If you consider the path that a user takes through your website from landing page to successful conversion, you can think of the number of users that make it to each point along the way to a successful conversion as similarly shaped to that of a funnel. In a typical setup, you may have a very small percentage of your users make it to a successful conversion, but there are several areas along the way that either improve the chances the user will convert or decrease those chances.

As an example, lets say your landing page had 1,000,000 unique users reach it, and 10%, or 100,000 clicked on the call to action button, taking them to the next step. On step 2, lets say that 5% of the 100,000 were able to make it through, which would be 5,000 users. Step 3 is the conversion step, and lets say that only 20% of the remaining users make it through, for a total of 1,000 successful conversions.

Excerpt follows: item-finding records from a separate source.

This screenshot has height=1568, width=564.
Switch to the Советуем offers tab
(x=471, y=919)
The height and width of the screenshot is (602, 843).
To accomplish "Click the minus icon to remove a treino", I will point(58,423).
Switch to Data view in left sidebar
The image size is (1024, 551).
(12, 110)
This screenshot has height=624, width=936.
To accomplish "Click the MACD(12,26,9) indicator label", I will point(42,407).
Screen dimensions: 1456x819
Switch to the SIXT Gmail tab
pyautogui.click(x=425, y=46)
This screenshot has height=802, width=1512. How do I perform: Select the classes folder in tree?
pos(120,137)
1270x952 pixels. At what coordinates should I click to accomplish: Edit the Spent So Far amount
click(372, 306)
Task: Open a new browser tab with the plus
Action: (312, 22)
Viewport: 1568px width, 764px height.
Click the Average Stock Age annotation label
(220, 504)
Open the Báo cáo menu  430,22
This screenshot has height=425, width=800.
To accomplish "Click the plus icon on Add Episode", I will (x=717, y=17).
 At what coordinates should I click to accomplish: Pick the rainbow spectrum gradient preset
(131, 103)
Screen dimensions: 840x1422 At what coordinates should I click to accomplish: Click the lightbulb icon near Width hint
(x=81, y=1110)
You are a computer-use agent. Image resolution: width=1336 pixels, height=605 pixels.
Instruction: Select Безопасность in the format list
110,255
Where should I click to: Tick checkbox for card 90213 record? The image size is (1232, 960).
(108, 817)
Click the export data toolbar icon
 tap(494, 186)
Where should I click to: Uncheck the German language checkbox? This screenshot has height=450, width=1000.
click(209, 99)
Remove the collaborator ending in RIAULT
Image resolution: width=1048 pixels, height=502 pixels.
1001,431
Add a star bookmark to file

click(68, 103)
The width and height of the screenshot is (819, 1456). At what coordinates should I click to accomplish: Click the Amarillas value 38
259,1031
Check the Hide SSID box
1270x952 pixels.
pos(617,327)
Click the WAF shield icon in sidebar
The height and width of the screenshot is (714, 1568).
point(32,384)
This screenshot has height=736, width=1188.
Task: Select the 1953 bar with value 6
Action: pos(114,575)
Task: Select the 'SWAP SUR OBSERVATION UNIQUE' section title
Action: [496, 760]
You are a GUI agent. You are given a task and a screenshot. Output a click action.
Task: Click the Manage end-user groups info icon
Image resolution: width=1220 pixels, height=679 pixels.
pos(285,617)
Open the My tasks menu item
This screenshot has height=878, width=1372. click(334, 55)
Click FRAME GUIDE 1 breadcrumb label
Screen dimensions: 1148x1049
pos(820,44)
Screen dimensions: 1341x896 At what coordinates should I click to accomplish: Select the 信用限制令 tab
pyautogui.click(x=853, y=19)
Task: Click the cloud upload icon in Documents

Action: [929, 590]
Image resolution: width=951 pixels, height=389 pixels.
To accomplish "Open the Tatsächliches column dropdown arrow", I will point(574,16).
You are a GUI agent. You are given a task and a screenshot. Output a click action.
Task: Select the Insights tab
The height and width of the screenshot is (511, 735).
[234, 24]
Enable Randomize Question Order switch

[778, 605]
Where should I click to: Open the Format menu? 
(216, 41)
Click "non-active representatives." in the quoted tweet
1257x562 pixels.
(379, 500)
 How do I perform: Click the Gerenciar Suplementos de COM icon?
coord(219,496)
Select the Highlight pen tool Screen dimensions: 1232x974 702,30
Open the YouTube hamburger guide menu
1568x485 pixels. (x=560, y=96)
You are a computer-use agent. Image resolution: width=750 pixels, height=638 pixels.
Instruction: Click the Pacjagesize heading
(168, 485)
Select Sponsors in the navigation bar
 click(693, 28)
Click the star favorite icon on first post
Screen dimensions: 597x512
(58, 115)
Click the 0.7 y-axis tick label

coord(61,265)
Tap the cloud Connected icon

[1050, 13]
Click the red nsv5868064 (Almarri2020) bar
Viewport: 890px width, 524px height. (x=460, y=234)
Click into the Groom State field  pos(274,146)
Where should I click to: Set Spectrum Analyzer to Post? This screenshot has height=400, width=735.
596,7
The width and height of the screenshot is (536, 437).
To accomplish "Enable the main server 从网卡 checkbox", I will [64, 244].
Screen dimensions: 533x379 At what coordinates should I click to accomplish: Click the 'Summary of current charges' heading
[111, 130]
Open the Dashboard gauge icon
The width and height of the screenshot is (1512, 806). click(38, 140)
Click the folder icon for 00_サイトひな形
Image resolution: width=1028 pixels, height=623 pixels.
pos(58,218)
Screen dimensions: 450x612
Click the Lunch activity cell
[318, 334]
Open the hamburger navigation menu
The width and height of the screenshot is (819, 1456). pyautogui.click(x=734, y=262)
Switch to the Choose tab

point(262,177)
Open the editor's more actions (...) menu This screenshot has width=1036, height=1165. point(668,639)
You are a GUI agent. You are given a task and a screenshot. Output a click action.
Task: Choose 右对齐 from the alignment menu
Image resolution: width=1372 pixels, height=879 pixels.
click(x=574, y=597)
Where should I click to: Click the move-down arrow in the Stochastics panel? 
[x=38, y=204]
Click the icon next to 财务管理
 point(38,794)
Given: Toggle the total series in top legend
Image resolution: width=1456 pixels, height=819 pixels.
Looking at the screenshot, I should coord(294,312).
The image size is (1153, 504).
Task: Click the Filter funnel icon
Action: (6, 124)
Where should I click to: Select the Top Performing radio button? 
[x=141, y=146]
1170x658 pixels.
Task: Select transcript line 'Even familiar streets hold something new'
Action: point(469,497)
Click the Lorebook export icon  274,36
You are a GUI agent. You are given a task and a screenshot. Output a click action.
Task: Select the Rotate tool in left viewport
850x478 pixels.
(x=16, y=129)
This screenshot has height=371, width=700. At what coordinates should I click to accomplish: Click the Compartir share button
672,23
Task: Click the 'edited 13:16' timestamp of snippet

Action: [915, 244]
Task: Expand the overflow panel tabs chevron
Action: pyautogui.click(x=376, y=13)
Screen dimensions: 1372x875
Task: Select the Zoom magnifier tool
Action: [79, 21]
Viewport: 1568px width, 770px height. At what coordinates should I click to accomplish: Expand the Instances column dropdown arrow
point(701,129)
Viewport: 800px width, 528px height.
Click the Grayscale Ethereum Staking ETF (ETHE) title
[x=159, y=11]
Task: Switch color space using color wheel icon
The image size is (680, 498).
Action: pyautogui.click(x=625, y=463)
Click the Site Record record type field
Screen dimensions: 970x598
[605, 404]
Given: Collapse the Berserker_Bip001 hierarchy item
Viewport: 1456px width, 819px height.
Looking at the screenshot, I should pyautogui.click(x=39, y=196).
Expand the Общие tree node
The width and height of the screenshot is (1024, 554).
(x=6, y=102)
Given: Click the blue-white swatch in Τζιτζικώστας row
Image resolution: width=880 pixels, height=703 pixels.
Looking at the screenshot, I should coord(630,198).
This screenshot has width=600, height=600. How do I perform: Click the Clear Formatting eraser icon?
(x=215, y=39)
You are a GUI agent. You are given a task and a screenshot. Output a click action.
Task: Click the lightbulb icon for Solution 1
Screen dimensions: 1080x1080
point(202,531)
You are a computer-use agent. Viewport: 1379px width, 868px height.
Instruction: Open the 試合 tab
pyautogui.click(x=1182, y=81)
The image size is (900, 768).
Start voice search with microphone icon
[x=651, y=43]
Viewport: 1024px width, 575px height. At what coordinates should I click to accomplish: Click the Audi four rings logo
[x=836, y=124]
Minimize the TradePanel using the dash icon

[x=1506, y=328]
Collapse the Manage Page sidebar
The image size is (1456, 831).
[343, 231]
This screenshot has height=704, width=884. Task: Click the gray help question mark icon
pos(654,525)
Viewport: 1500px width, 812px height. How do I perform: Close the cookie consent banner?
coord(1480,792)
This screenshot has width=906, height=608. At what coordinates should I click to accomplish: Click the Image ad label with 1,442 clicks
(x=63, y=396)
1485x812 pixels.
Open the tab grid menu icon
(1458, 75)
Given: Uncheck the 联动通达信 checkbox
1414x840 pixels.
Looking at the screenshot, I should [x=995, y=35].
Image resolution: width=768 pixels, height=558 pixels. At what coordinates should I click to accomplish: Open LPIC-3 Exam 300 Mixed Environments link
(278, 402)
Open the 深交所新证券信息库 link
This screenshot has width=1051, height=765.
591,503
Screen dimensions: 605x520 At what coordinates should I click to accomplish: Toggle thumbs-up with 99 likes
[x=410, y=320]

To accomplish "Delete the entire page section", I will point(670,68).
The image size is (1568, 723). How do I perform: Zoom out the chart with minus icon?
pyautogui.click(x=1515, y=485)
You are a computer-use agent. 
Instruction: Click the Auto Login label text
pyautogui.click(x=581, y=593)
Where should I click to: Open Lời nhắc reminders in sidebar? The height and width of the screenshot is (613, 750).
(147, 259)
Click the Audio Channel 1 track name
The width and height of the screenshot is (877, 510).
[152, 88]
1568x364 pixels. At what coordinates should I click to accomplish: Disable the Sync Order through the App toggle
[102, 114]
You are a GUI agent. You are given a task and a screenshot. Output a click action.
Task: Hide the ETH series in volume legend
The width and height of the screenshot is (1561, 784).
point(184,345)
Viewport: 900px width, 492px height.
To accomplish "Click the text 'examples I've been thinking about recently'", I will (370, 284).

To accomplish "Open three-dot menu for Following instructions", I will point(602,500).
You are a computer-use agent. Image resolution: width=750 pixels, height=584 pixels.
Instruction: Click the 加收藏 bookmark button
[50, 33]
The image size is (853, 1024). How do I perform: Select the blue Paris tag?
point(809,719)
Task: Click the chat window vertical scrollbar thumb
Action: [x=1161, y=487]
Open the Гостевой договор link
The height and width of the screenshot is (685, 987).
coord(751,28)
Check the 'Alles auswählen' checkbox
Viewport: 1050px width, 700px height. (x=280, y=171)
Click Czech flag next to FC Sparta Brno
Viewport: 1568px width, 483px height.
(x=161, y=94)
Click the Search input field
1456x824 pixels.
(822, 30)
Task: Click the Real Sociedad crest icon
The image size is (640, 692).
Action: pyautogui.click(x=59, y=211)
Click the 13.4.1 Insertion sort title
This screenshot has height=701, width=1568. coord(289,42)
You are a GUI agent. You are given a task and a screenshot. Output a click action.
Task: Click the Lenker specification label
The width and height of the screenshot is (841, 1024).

If you were to look at it based on raw conversion percentages, you would think that the best step to work on increasing conversion rates would be step 2 as it has the lowest raw percentage conversion rate. However, if you were to make step 2 the first improvement location, you could be optimizing the conversion process for the wrong user. Instead, if you were to optimize step 1 until it reached some conversion rate goal, you could see a much greater number of users make it to step 2 in the process. At that point, you may find out that there was nothing wrong with step 2 itself, as the problem was step 1 all along.

If you do determine that step 2 does not meet its conversion rate goals, focus on optimizing it until you reach the goals you have set. Finally optimize the last step in the conversion process to remove any final roadblocks to conversion for your users.

The important thing to remember is that if you optimize from the narrow part of the funnel outwards, you may be optimizing conversion success for a very narrow subset of users, and when there is a larger stream of users making it further in the conversion process, your optimized step 3 may not work as you had hoped for this expanded audience to your conversion endpoint.